Yes, i would recommend getting one, even if you have a stock car. This will prevent the valves from getting gunked up. Preventing any future carbon buildup. If you have a a FSI or TSI, i say get one. :thumbup:


----------



## halitzor (Dec 26, 2007)

As vw's get newer, the engine bays get more and more ugly.


----------



## praneetloke (Aug 1, 2010)

I am surprised that the dealers don't utter a word when we take it in for "service", as far as I know the only thing they do during one of the free services is change the oil filters and flush the oil..do they even check these kind of things in the engine bay, like carbon build up etc etc?


----------



## mercurial (Nov 11, 2010)

Forgive my ignorance - but this is the first I heard of this issue/concern. 

I thought our 2.0T is pretty solid compared to the 1.8T. 

Am I mistaken? 

mike.


----------



## j. Kush (Apr 3, 2002)

praneetloke said:


> as far as I know the only thing they do during one of the free services is change the oil filters and flush the oil..


 Not to be rude, but perhaps you ought to expand your knowledge then by consulting your owners manual and/or asking your advisor what each maintenance visit entails. 



praneetloke said:


> do they even check these kind of things in the engine bay, like carbon build up etc etc?

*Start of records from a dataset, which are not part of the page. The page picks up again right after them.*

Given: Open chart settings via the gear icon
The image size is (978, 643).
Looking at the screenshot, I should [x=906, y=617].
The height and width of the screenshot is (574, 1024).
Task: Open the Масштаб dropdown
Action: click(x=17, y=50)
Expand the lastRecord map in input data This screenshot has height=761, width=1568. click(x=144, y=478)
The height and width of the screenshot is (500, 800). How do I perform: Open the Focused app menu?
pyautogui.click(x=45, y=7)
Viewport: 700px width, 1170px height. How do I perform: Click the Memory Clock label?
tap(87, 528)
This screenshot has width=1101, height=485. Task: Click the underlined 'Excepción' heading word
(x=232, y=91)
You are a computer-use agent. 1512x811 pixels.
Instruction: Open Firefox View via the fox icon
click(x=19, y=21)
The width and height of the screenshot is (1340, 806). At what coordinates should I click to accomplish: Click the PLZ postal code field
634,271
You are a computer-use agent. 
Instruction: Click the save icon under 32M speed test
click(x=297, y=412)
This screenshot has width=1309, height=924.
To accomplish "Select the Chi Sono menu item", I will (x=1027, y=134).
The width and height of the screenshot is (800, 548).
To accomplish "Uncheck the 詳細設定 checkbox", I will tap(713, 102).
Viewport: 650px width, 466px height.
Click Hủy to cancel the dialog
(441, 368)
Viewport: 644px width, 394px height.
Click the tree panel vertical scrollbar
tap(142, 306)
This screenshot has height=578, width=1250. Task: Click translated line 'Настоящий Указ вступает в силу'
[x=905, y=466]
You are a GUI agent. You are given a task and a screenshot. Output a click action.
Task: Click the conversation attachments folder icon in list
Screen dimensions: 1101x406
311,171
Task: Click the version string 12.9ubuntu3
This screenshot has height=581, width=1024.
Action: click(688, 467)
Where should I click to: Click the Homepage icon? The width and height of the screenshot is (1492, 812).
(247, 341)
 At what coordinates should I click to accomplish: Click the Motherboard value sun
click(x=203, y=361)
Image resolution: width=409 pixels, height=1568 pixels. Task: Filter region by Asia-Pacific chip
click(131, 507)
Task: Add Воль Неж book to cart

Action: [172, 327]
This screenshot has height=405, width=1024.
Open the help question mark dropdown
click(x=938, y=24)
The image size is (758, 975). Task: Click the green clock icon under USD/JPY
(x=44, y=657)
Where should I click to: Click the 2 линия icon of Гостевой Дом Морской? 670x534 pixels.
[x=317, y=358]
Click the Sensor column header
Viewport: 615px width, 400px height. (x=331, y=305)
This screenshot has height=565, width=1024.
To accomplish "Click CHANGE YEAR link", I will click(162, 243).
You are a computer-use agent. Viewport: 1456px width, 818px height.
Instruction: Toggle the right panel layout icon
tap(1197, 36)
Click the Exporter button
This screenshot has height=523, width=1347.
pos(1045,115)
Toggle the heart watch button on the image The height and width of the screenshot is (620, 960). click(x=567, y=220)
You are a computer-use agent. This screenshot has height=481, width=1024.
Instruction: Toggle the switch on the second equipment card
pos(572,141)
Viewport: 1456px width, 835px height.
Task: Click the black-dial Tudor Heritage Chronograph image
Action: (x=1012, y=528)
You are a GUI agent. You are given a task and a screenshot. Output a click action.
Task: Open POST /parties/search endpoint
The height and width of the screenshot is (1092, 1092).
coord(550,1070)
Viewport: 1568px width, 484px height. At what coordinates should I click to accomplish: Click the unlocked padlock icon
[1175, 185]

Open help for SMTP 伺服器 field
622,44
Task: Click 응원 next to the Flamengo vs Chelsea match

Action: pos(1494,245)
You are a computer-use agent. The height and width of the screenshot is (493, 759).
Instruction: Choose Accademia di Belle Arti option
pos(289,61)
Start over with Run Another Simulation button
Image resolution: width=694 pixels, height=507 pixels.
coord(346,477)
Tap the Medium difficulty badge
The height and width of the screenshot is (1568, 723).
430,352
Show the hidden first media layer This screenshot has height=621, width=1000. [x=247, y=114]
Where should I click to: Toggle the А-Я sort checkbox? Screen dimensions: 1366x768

 No, the technician does not pull your manifold to inspect for carbon buildup. Why? Because it would be an expensive, timely, and unnecessary procedure. An extremely small fraction (less than 1%) of 2.0T's that go through the shop have buildup severe enough to cause driveability issues. What you're seeing circulated on the internet is generally worst case scenario and is not even close to an accurate reflection of what is going on inside the average owners engine. And think about it, if that money was coming out of your pocket, would you be willing to pay a couple hundred bucks in labor every oil change just to check something you saw on the web but aren't even having a problem with? Probably not.


----------



## raptor1 (Sep 16, 2010)

As a retired VW, Porsche technician, 
I'd like to know what the deal really is with the 2.0 TSI engine as far a carbon build up. 
I own a new 2010 CC Sport and don't want to buy something that isn't really required. 
I would think that the German engineers have fixed these issues by now, and 
unless we neglect performing proper maintainence, these engines should be very 
reliable and clean running.


----------



## ryanchance (Dec 15, 2010)

*carbon buildup*

I totally agree with you (raptor 1).As long as you perform the required maintenance,and have not modified your engine,and use the proper fuel, you should not have any major carbon buildup on the valves. I personally would not waste the money. Thats my opinion! I was a Ford master tech for twenty years before leaving the field(back problems),and ford frowned on aftermarket engine and powertrain addons...........I do not think VW would approve of such addons either. I certainly would check with them first to avoid any warranty issues!


----------



## BsickPassat (May 10, 2010)

raptor1 said:


> As a retired VW, Porsche technician,
> I'd like to know what the deal really is with the 2.0 TSI engine as far a carbon build up.
> I own a new 2010 CC Sport and don't want to buy something that isn't really required.
> I would think that the German engineers have fixed these issues by now, and
> ...


The Germans haven't fixed the issue yet.

the Japanese, in particular, Toyota, have in certain engines.


----------



## dtm337 (Jun 11, 2004)

first off who cares about warrentee's after havin a stage 3 installed ... i have one too . the issues is since there are some master tech's chiming in on this ..im one too but a vw tech.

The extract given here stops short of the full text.